Hoy hable con tu alma y sólo encontré un juguete que arranco desde raíz los pequeños deseos vivos por la muerte. Los miles de pasos que recorrían la belleza se perdían en cada vaso acalorado, mientras las sigilosas espinas se ramificaban por dentro de mis sesos. Las noches se convirtieron en mar y los días se fueron planeando con los años, las fresas ya no eran el valor, la desfloración de los sueños intercalaban boludeces insolubles y putisimas.
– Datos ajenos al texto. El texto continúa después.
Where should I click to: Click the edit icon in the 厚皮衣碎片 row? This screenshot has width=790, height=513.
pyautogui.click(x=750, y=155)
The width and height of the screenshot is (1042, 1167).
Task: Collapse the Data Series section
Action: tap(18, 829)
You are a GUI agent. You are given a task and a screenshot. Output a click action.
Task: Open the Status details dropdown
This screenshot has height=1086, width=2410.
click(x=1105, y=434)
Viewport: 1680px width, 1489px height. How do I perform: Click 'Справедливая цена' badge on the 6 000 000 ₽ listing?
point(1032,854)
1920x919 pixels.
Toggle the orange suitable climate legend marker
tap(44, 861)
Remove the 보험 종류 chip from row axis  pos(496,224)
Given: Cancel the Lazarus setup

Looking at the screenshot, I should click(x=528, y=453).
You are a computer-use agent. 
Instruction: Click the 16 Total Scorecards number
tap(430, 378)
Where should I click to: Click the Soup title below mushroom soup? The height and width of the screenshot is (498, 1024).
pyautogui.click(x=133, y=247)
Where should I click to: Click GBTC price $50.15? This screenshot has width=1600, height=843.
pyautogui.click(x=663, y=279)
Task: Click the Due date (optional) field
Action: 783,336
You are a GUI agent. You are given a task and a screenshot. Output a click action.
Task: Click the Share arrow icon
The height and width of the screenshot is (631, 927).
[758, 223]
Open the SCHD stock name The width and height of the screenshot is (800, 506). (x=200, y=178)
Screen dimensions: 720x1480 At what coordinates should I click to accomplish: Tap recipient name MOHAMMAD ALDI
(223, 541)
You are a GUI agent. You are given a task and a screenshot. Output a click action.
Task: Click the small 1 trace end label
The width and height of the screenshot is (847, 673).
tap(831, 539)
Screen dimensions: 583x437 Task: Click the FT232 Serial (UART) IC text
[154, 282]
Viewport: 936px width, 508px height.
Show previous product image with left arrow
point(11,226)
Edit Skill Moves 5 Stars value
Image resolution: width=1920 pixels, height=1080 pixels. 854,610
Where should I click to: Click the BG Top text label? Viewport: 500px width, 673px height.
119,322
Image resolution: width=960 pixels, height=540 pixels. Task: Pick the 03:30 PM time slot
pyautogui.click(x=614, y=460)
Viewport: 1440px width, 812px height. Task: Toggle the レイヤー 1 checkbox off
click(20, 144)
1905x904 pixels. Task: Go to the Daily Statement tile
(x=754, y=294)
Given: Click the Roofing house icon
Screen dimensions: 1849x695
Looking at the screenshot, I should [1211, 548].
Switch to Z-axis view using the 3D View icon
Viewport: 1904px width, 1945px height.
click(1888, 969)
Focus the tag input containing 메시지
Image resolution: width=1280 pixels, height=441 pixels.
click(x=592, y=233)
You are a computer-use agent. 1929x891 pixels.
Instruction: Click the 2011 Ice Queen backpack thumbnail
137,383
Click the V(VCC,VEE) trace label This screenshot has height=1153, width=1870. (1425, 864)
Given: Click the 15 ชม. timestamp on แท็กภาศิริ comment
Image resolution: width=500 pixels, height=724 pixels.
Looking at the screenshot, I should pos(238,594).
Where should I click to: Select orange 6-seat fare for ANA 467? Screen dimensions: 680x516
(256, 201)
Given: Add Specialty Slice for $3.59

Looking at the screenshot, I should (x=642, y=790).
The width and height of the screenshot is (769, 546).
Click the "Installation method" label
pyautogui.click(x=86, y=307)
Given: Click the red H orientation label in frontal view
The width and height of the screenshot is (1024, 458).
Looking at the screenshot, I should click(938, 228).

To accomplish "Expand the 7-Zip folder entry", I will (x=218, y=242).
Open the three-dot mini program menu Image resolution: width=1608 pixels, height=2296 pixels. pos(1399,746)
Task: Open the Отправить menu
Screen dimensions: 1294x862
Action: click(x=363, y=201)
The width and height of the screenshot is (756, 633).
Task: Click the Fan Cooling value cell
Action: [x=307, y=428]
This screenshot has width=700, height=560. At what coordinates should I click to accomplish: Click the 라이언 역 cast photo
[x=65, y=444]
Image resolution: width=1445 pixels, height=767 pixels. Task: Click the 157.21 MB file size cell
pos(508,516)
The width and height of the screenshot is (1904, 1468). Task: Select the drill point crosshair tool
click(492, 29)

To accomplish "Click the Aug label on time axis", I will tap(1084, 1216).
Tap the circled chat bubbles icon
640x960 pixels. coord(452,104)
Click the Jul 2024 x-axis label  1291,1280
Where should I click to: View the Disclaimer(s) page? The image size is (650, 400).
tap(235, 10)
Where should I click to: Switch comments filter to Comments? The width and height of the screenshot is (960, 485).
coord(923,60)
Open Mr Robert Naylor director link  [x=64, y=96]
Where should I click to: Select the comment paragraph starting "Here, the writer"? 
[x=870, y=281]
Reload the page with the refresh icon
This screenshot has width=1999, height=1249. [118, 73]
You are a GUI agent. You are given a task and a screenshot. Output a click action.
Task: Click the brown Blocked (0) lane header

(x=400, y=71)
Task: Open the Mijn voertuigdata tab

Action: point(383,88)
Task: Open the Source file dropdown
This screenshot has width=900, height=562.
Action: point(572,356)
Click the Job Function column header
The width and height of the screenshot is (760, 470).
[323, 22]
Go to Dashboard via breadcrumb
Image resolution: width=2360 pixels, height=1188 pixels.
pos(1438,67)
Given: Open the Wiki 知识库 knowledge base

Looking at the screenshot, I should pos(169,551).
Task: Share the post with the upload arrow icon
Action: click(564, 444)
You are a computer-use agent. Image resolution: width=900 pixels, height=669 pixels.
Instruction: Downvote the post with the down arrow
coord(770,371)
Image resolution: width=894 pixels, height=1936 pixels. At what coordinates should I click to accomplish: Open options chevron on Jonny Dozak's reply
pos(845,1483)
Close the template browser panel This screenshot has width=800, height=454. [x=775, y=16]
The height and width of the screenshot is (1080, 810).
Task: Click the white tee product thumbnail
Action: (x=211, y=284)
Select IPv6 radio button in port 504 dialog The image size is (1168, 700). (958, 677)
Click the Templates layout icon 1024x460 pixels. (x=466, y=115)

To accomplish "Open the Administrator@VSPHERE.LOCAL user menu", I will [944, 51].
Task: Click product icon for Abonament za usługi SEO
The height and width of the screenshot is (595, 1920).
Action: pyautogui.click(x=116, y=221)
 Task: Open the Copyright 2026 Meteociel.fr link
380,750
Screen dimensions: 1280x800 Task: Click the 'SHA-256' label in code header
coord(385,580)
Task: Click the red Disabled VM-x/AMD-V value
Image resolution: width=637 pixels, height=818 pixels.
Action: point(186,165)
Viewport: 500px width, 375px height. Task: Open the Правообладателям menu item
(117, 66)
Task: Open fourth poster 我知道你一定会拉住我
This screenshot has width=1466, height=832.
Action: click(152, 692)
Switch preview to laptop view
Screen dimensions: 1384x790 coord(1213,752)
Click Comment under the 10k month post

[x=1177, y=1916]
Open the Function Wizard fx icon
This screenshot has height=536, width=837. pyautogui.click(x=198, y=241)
Por acá los dioses fuman petróleo violeta mientras los ángeles hermafroditas se onanizan sin perjuicios, las cartas caen sobre mi cara desfigurada por el tiempo. En el parque donde estoy la gente no existe, ni los días, ni los infinitos rayos del sol, pero hay millones de voces que alientan fuego, gritan y se besan dentro de mis oídos, perecen transparencias que dibujan la sangre púrpura cayendo de mis venas. Yo sigo apuñalando mi Tendón de Aquiles para intentar conocer ser el guerrero vencido, vencido por un filo de amor.
Lo púrpura se materializan en flor, la sangre en odio, los dioses ya están muertos y el parque prosigue con su condena al desamor.
Nunca te conocí, o eso creo saberlo.
Pero suelo verte en el espejo junto a mi juego.